A properly formatted Innovation Roadmap™ can change a medical device development team’s perception as related to realizing the FDA’s recommendations and prescriptions are structured to yield innovation not inhibit. This is a PARADIGM SHIFT we take a deep dive into within this webinar while exploring the roadmap.
In this A-MEDICO event, MIDI will help you:
· Learn the Innovation Roadmap™ steps for optimized medical device development including Discovery Research™, MVP R&D, AGILE Development and Commercialization under ISO-13485.
· Understand how regulatory controls can be leveraged in the development process to produce a device that is truly innovative.
· Learn how to utilize a development process which results in a device that will be reliable, safe, and effective for its users while infusing competitive differentiation.
· Learn the key engineering/design disciplines and tools deployed to achieve innovation success.
· Review of Case Studies that demonstrate implementation of these innovation principles yielding advanced medical devices.
Speaker:
Christopher Montalbano, CEO, MIDI Medical Device Development
Speaker’s Bio:
Chris is the Co-Founder and Engineering Leader of MIDI. Educated in mechanical engineering at Rensselaer Polytechnic Institute, he graduated with his Engineering Masters and later obtained a Master’s in Business Administration from Hofstra University. While teaching materials engineering, he joined MIDI in 1988 with the pursuit of product excellence, forward thinking and innovation for MIDI’s clients in the medical, life science and home healthcare markets.
He co-pioneered the firm’s Development DNA™ process and methodology and has implemented a comprehensive thorough philosophy involving the research, conceptualization and production implementation of medical and scientific systems while conforming to the FDA QSR & IS0 13485 design control requirements as well as the IEC-60601 risk management for Hazard & Mitigation Analysis. Utilizing DevelopmentDNA™ Chris and the MIDI team develop medical products and systems involving the fusion of design tied to reliable engineering, cost-effective manufacturing design, ergonomics and systems research utilizing the disciplines in harmonious concert.

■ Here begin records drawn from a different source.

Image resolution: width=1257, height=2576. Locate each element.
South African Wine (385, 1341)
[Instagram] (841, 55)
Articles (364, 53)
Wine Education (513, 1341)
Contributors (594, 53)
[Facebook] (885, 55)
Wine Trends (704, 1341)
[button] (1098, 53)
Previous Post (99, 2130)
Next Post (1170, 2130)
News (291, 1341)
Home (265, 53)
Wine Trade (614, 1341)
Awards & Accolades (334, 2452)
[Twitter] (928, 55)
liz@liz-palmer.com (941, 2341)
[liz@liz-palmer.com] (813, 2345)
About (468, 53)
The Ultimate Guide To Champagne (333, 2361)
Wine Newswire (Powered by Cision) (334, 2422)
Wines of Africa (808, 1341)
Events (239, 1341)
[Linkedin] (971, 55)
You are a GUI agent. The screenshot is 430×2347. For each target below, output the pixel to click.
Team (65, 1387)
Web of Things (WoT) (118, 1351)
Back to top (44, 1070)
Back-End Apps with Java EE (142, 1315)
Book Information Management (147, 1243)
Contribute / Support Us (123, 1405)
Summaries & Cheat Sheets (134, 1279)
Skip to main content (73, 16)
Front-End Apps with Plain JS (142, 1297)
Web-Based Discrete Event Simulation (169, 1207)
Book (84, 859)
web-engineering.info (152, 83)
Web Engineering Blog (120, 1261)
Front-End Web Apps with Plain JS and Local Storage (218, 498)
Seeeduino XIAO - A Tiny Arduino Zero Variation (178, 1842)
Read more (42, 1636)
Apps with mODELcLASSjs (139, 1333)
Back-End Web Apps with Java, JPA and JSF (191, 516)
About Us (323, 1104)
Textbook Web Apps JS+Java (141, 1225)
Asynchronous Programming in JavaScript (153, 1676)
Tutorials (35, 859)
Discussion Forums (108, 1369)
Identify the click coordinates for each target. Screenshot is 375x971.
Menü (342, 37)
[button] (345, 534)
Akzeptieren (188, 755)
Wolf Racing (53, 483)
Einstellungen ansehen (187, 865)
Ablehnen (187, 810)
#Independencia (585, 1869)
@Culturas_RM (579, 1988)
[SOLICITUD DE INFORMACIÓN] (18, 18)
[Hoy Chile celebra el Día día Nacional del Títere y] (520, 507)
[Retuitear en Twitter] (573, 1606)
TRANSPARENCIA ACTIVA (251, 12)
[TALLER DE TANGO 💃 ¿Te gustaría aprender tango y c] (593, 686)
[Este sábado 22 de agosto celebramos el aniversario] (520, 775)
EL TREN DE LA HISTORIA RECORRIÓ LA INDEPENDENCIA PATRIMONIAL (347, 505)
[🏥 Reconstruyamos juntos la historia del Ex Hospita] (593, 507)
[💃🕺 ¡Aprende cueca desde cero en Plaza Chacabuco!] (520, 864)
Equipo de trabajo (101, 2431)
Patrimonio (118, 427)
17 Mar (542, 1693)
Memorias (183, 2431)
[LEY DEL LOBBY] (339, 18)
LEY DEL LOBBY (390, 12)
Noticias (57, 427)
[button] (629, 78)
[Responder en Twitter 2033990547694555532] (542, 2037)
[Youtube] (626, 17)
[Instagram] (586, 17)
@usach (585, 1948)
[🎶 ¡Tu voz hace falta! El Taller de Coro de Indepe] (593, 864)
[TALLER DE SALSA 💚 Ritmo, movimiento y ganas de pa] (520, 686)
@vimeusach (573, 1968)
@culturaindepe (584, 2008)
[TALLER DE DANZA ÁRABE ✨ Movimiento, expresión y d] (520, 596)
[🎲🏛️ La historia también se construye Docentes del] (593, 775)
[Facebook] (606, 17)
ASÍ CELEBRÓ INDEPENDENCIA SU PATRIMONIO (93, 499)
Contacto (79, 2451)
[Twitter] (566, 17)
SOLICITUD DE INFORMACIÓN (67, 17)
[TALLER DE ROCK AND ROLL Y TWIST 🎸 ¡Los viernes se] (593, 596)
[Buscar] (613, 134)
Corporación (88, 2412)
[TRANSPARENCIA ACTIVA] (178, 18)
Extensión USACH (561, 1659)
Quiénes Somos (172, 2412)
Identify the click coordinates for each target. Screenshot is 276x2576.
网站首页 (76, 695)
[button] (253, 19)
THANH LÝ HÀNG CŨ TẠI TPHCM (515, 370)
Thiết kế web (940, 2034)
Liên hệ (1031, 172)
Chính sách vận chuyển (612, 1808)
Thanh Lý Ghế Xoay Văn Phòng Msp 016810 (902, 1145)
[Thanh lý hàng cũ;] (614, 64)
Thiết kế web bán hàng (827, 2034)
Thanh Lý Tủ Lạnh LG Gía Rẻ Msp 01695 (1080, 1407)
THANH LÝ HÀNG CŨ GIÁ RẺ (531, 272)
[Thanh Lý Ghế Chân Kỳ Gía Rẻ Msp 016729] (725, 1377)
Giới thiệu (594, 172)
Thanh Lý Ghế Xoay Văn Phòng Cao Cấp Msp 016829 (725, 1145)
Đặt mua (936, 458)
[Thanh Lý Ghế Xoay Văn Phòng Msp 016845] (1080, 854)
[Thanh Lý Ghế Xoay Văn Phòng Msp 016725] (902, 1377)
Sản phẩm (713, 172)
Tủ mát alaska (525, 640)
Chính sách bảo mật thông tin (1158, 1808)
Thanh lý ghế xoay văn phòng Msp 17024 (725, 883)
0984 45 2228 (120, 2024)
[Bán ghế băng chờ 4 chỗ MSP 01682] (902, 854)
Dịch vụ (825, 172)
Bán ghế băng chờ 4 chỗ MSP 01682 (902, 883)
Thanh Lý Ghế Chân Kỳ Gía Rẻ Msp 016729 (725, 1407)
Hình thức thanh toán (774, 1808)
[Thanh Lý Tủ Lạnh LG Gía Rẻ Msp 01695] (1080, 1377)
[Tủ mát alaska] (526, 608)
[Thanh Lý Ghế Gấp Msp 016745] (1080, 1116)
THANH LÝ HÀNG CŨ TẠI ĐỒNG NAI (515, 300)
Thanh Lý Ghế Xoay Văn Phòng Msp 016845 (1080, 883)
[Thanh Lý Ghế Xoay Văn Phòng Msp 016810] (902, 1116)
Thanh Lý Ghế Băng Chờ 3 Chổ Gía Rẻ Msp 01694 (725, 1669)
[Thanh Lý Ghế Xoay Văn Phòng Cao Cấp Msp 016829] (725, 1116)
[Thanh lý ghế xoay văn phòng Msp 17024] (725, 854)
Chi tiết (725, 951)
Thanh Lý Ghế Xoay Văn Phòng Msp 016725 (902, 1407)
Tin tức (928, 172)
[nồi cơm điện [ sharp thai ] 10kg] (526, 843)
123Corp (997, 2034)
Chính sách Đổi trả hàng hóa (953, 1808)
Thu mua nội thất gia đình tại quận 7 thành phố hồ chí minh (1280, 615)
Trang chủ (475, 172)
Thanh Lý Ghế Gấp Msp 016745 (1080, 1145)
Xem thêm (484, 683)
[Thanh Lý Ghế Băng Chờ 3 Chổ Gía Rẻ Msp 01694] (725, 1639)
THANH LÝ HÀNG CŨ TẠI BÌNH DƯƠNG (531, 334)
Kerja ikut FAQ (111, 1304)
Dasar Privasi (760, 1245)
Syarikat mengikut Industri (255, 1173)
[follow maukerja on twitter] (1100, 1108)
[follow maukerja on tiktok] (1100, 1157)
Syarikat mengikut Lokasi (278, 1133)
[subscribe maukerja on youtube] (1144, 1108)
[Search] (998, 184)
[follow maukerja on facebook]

Chris is a strong vision-orientated leader with a high level of skilled engineering problem-solving mindset in addition to sensitivity toward innovative design. He is the recipient of numerous national design and engineering awards as well as dozens of utility patents. Chris has implemented over 100 successful turnkey medical and life sciences development programs for clientele. He sits on the Board for Stony Brook University’s Center for Biotechnology as related to evaluating new medical and surgical technology candidates for funding via LIBH (Long Island Bioscience Hub). He is an active investing member at Mid Atlantic Bio Angels in New York City.